Texto do documento:
============
Reprodução: IMDb

Em 1915, o diretor americano David Wark Griffith dirigiu “O Nascimento de uma nação“, um filme revolucionário que iria mudar para sempre a história do cinema. Foi um filme que estabeleceu a base para todos os longas-metragens que vieram depois, e a partir da qual toda uma linguagem cinematográfica iria se desenvolver, inspirando, basicamente, todo o cinema como o conhecemos.

Só acontece que esse filme, além disso, era extremamente racista.

Tendo como pano de fundo a Guerra Civil Americana, a história conta de duas famílias amigas: os Stoneman e os Cameron. Cada uma delas pertence a um dos lados do conflito, com a família Stoneman sendo do norte, e a Cameron do sul dos Estados Unidos. Durante a primeira parte do longa, acompanhamos a vida e a relação dessas duas famílias antes e durante a guerra. Primeiro o filme mostra a amizade entre elas, principalmente entre os mais jovens, para depois mostrar, no segundo ato, como elas são colocadas uma contra a outra no campo de batalha. Os mais jovens, agora soldados, se veem tendo de matar aqueles que eram seus antigos amigos, um símbolo para a desunião que assolava o país.

Já uma terceira parte do filme, separada do resto por um merecido intervalo, mostra as consequências da guerra, especialmente para o sul, o lado derrotado. Benjamin Cameron, o filho mais velho, volta para sua casa na Carolina do Sul e descobre um ambiente muito diferente daquele que ele havia deixado. Não só sua família havia vendido muitas de suas posses para ajudar com o esforço de guerra, e a miséria agora reinava, mas também (pasmem) os escravos haviam sido libertos, e os negros tinham ganhado direitos políticos e sociais que nunca tiveram, incluindo o direito a voto, e de se casarem com pessoas brancas. Toda essa nova realidade inspira Ben a criar uma nova organização: a Ku Klux Klan, que iria colocar os negros de “volta no seu lugar”, e restabelecer o “direito de nascença ariano” à supremacia, que agora se perdia (sim, essas são citações reais do filme).
============
Dados fornecidos:
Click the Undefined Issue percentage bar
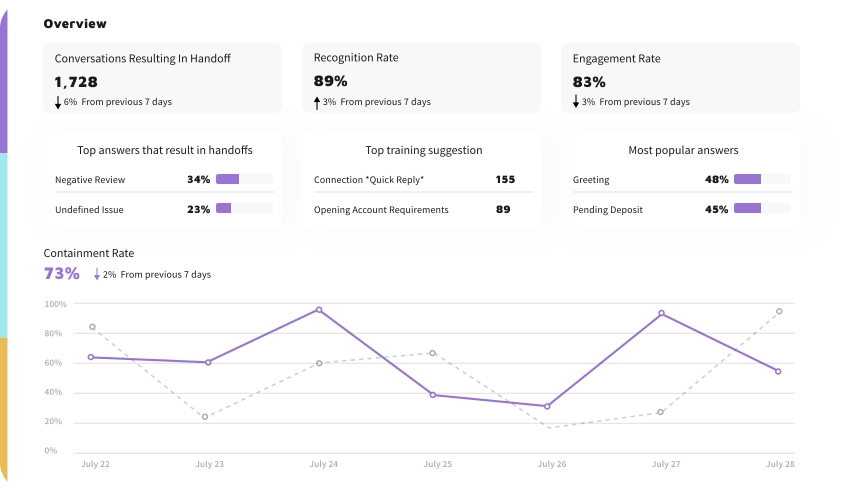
============
Problema proposto: Transcreva fielmente, do texto sobre o filme de 1915 dirigido por Griffith, o trecho que começa nas palavras que contêm "Reprodução: IMDb" e termina em "era extremamente racista.".

Saída completa:
Reprodução: IMDb

Em 1915, o diretor americano David Wark Griffith dirigiu “O Nascimento de uma nação“, um filme revolucionário que iria mudar para sempre a história do cinema. Foi um filme que estabeleceu a base para todos os longas-metragens que vieram depois, e a partir da qual toda uma linguagem cinematográfica iria se desenvolver, inspirando, basicamente, todo o cinema como o conhecemos.

Só acontece que esse filme, além disso, era extremamente racista.